Merge git://git.kernel.org/pub/scm/linux/kernel/git/davem/net (2017-03-14 21:31:23 -0700)

are available in the git repository at:

git://git.kernel.org/pub/scm/linux/kernel/git/gfs2/linux-gfs2.git tags/gfs2-4.11-rc3.fixes

for you to fetch changes up to 28ea06c46fbcab63fd9a55531387b7928a18a590:

gfs2: Avoid alignment hole in struct lm_lockname (2017-03-15 10:06:07 -0400)
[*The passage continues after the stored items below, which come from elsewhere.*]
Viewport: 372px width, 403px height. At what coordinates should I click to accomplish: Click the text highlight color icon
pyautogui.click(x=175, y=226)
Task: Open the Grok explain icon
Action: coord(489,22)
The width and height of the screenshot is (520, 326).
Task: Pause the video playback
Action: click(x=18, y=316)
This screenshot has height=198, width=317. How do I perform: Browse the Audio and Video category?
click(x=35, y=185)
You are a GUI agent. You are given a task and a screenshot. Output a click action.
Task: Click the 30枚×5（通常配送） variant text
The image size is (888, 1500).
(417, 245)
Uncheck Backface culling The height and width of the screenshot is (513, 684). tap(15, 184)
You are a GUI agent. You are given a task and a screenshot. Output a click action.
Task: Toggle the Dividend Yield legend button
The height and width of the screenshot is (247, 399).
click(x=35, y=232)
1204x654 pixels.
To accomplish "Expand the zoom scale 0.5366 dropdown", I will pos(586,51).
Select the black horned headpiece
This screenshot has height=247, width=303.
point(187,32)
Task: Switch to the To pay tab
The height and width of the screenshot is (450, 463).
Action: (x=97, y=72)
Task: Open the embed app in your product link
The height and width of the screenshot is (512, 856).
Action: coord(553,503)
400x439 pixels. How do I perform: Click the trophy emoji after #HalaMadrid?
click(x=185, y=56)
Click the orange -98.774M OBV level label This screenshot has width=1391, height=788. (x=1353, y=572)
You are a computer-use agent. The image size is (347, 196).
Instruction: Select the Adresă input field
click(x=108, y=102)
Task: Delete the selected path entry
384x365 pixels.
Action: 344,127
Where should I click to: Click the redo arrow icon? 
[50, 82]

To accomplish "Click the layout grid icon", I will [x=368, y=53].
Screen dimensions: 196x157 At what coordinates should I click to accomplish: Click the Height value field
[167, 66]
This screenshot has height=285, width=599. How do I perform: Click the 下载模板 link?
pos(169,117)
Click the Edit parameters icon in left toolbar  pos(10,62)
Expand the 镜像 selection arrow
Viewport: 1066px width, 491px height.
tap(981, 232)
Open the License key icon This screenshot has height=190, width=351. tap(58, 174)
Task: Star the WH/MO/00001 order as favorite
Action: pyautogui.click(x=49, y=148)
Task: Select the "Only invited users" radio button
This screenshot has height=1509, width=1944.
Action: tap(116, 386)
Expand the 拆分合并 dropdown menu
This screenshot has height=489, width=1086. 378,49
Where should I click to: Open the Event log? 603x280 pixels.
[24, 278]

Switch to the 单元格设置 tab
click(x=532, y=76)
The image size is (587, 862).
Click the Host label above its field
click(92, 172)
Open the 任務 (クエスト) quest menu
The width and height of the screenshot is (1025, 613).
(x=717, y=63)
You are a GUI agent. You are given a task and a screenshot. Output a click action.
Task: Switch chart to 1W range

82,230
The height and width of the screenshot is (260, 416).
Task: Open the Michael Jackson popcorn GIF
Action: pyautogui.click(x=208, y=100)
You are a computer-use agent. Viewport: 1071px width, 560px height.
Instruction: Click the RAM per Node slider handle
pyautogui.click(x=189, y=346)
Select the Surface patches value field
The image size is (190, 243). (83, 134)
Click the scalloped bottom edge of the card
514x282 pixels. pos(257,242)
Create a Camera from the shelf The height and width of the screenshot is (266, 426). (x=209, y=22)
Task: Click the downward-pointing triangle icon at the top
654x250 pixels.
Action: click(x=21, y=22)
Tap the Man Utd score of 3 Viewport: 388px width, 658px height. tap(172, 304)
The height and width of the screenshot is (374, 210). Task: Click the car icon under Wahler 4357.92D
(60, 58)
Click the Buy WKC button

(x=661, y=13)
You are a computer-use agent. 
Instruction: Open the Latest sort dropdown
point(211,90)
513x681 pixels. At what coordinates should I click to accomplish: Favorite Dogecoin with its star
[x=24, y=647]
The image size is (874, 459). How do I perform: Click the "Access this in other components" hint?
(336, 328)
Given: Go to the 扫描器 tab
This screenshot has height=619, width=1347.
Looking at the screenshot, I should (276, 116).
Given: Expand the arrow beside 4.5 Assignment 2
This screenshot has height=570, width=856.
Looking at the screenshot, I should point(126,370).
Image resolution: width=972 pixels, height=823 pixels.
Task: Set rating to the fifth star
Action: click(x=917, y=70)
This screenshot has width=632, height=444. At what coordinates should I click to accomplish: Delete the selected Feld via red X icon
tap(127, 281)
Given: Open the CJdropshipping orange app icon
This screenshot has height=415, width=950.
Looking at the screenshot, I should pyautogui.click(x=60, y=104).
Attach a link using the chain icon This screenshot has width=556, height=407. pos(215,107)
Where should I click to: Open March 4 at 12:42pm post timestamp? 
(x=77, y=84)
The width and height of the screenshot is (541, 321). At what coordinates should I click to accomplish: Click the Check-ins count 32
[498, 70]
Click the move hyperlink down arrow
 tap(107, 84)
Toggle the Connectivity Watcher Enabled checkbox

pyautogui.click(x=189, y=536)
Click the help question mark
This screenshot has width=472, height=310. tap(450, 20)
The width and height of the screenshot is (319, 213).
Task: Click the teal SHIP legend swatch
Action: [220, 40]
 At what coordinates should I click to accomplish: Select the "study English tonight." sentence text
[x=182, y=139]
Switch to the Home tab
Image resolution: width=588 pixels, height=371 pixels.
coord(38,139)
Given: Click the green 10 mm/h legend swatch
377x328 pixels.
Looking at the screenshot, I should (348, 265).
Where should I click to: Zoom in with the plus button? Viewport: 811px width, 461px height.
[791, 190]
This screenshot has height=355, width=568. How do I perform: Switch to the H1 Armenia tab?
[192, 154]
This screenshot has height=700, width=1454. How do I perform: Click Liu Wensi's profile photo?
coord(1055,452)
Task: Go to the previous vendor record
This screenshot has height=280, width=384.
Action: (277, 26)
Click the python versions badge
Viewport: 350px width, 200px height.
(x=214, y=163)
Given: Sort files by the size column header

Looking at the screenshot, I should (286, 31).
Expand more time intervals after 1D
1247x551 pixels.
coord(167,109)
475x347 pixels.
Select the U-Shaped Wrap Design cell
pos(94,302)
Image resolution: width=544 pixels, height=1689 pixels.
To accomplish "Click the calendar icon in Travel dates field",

----------------------------------------------------------------
This is an emergency patch for 4.11-rc3

The GFS2 developers uncovered a really nasty problem that
can lead to random corruption and kernel panic, much like
the last one. Andreas Gruenbacher wrote this simple one-line
patch to fix the problem:

28ea06c gfs2: Avoid alignment hole in struct lm_lockname

----------------------------------------------------------------
Andreas Gruenbacher (1):
gfs2: Avoid alignment hole in struct lm_lockname

fs/gfs2/incore.h | 2 +-
1 file changed, 1 insertion(+), 1 deletion(-)


2017-03-15 17:22:13

by Linus Torvalds

[permalink] [raw]
Subject: Re: GFS2: pull request for high-priority bug

On Wed, Mar 15, 2017 at 7:32 AM, Bob Peterson <[email protected]> wrote:
>
> Andreas Gruenbacher (1):
> gfs2: Avoid alignment hole in struct lm_lockname

So I've pulled this because I think it fixes a real bug, but honestly
I think it's the wrong fix.

Marking that lm_lockname structure "packed, aligned(4)" means that the
compiler will now think that the 64-bit fields in it may be unaligned
- including on architectures where that can be very expensive and the
compiler now might generate stupid unaligned instruction sequences to
load those values.

So the *correct* fix, I think, would have been:

- add a comment about not having holes in the struct due to the hashing

- sort the fields by size (so "ln_number" first, then "ln_sbd", then "ln_type")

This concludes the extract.